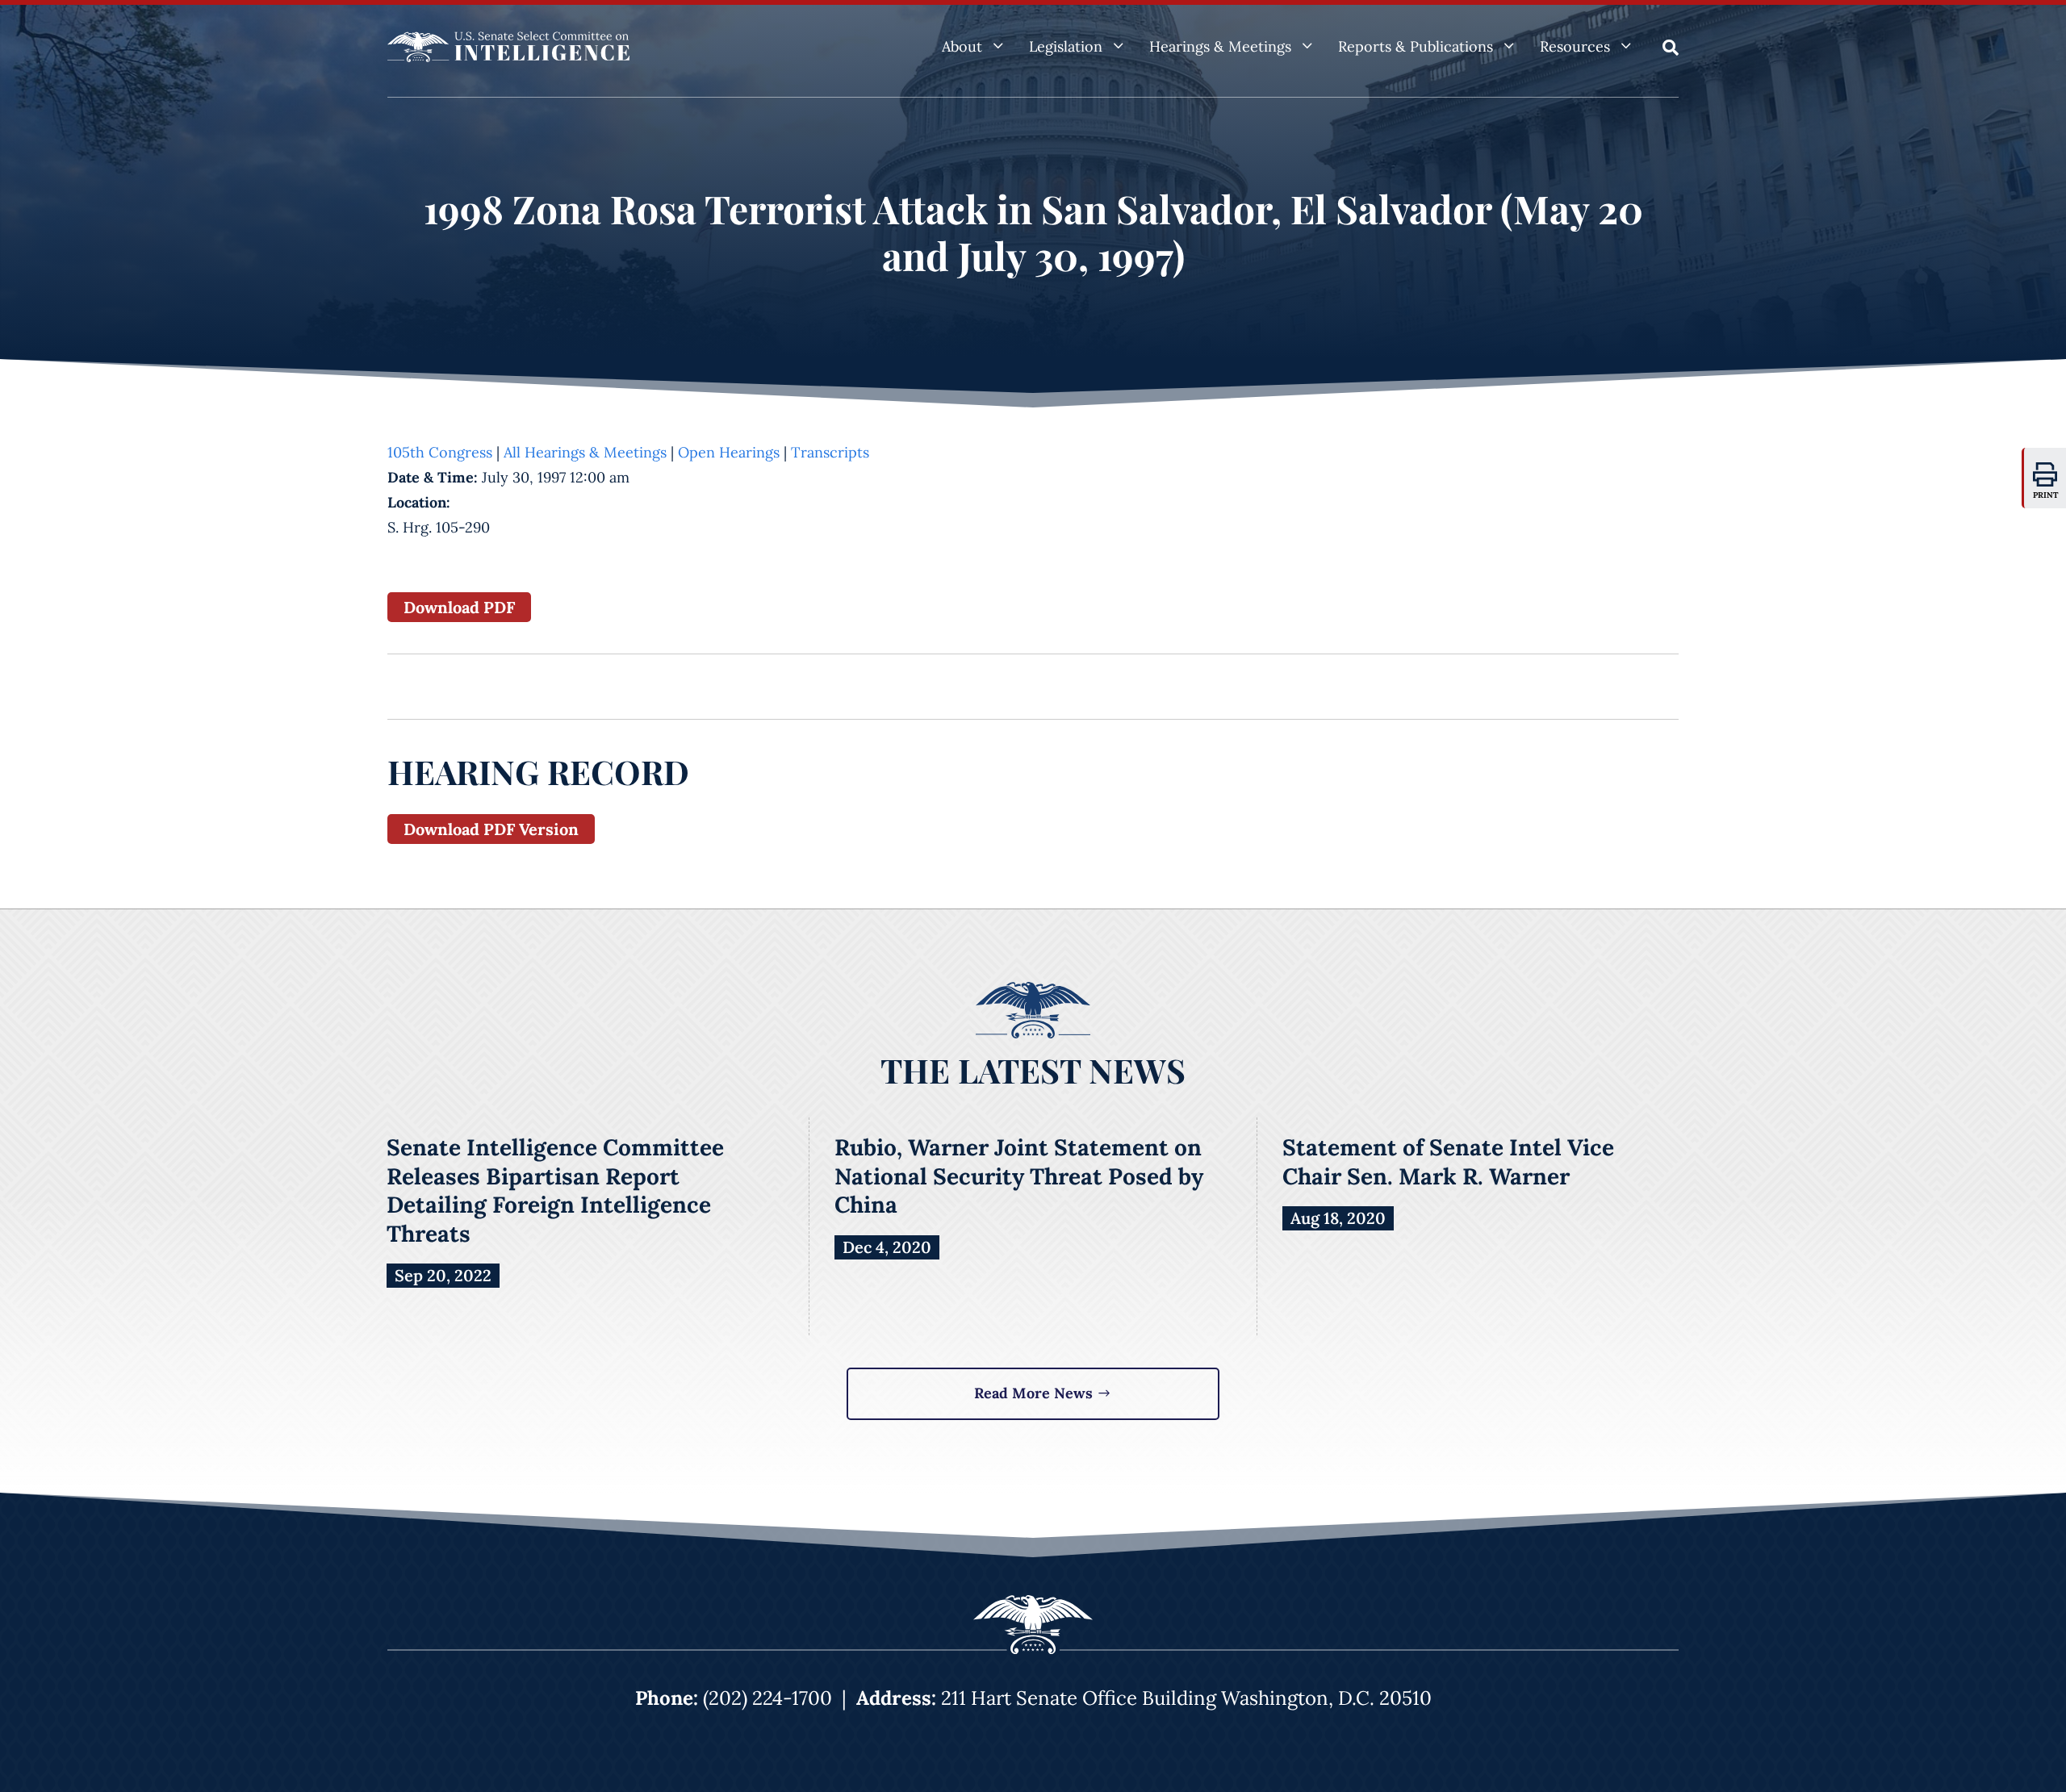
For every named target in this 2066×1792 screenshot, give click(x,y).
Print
_ _ _ _ _
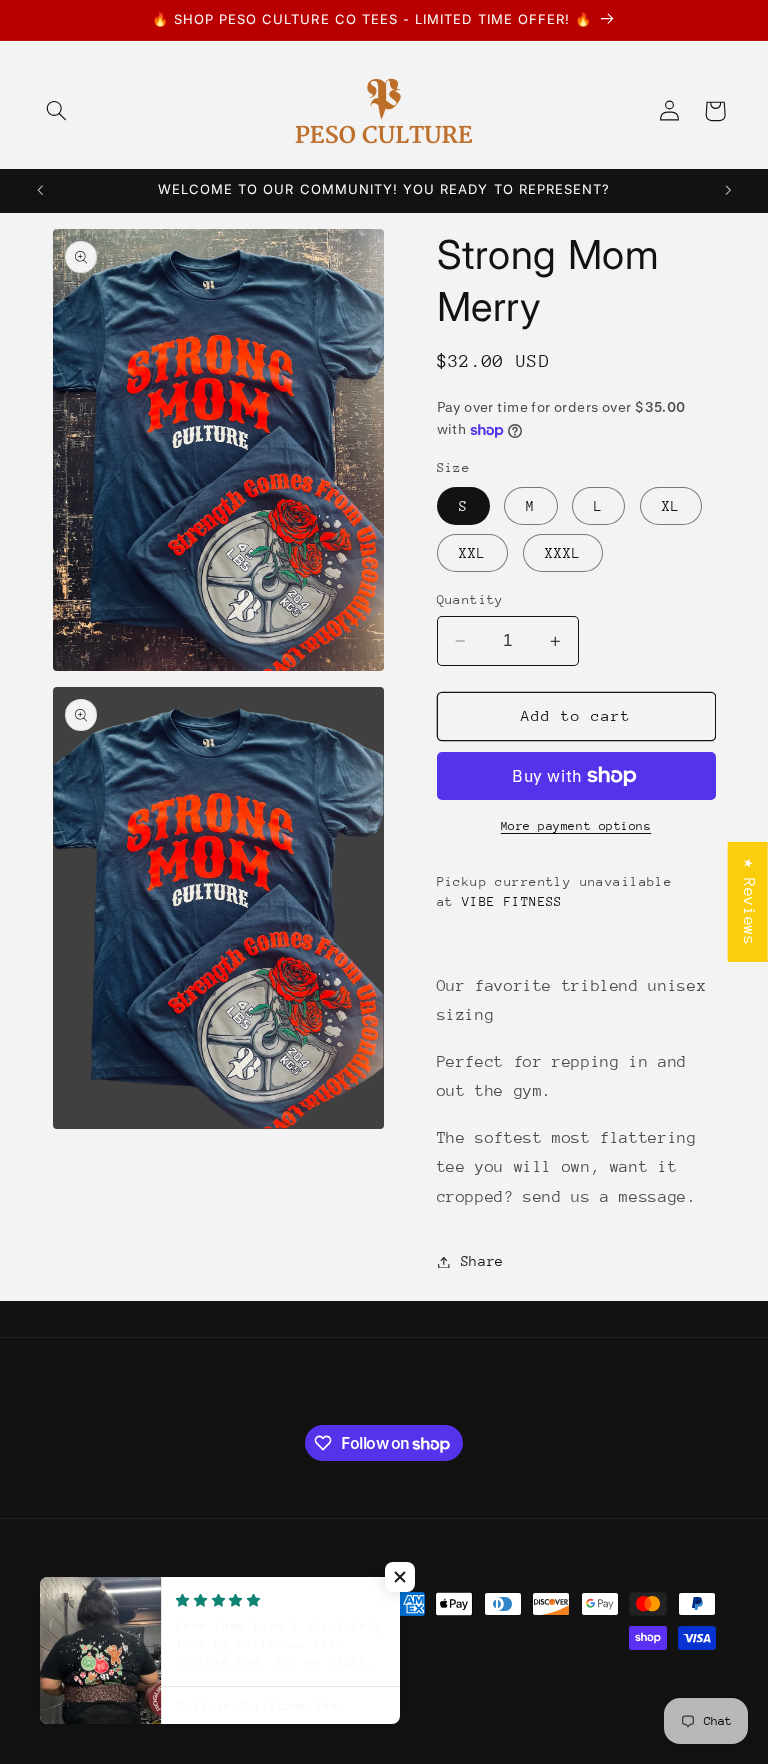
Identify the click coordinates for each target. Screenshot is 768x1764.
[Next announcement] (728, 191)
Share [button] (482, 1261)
_ _ _ _ _
Exercise directions: Each line above with the word "click" must be returned.

Expected answer:
For every named target in this 2066×1792 screenshot, give click(x,y).
Identify the click coordinates for each target. Screenshot is 768x1764.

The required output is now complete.